Ancestry testing using millions of genetic markers has significantly advanced our understanding of globally and geographically diverse populations, leading to improved clinical predictions. For example, in Black and Latino people, the proportion of African ancestry predicts differences in creatinine levels and estimated glomerular filtration rate (eGFR). When 10% of Latino people initially deemed to have stage 3 chronic kidney disease had their disease reclassified as stage 2 on the basis of ancestry, their electrolyte levels were more consistent with their ancestry-adjusted stage than their race-adjusted stage.19 In addition, validation of the eGFR equations within three Asian populations yielded different adjusted predicted values,20 suggesting that GFR varies within racial/ethnic groups. We do not yet know, however, whether ancestry adjustment leads to better estimation of GFR than do race-adjusted or race/ancestry-independent methods. The alarming decision by some health care institutions to remove race from GFR calculations ignores potential population differences without considering the clinical performance characteristics or consequences for Black patients.14,21 Though it may be tempting to consider ancestry in such equations, the true cause of observed racial differences in creatinine levels is unknown.

Racial/ethnic differences in risk for disease and response to treatments are partially related to biologic factors, including genetic and epigenetic variants. Using ancestry as a variable helps to capture and explain a portion of the biologic variation between and within groups. For example, in the first large-scale epigenetic study of asthma in minority children, ancestry explained 75% of the total variance in epigenetic patterns, suggesting that race/ethnicity, as a proxy for socioenvironmental exposures, explained the remaining 25%.22 Thus, race/ethnicity may be better than ancestry as a predictor of nongenetic factors. We would argue that both variables are important and are complementary in biomedical research and clinical practice.

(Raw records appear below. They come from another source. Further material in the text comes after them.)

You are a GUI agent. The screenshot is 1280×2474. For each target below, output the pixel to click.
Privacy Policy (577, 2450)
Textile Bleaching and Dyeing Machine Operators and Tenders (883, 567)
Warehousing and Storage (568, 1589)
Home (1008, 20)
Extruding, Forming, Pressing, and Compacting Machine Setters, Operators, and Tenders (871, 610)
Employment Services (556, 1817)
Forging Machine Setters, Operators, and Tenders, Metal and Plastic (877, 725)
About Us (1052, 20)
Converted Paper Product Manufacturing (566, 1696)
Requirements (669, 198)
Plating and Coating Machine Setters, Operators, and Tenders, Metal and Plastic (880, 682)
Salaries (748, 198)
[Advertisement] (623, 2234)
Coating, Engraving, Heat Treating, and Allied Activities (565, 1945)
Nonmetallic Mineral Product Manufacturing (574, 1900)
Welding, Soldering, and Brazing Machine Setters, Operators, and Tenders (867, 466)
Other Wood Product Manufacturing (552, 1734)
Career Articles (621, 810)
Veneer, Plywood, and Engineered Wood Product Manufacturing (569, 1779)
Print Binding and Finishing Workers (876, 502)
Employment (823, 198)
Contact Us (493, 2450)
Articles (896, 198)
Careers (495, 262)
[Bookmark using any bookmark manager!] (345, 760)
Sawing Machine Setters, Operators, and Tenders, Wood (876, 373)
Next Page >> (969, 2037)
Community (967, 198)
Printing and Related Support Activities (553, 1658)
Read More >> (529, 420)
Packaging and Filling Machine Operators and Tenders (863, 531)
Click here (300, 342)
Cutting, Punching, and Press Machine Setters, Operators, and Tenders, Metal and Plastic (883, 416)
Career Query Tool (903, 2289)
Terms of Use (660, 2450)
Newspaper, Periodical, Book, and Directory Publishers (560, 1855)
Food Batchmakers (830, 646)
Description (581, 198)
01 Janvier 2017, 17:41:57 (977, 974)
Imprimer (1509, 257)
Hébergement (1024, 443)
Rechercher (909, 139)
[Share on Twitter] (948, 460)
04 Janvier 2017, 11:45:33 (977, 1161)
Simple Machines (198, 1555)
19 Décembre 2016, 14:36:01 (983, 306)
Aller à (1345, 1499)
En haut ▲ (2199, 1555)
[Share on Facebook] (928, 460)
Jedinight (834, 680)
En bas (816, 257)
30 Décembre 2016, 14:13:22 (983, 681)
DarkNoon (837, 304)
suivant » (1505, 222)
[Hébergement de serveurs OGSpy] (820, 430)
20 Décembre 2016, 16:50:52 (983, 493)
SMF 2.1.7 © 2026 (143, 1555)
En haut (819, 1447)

GENETIC ANCESTRY VERSUS INDIVIDUAL CLINICAL PREDICTORS

The National Institutes of Health has made a concerted effort to include racial/ethnic minority populations in biomedical and clinical studies. However, years of inadequate funding for research in these communities have created significant knowledge gaps regarding the generalizability of biomedical discoveries and clinical advances to non-White populations. Less than 2% of National Cancer Institute–funded clinical trials have included non-White participants.23

Still, population-specific genetic variants contributing to clinical differences between racial/ethnic groups have been identified using a limited number of racially/ethnically diverse studies. For example, genetic variants at the 6q25 locus identified in Latina women are associated with protection against breast cancer and originate from Indigenous American populations.24 APOL1 genotypes, which are more common among people with West African ancestry,25 are strongly associated with focal sclerosing glomerulosclerosis, nondiabetic kidney disease, and HIV nephropathy, which can lead to early-onset end-stage kidney failure.26 However, most people with the high-risk genotype do not have rapid progression to kidney failure, which suggests that additional genetic and nongenetic factors influence its effect.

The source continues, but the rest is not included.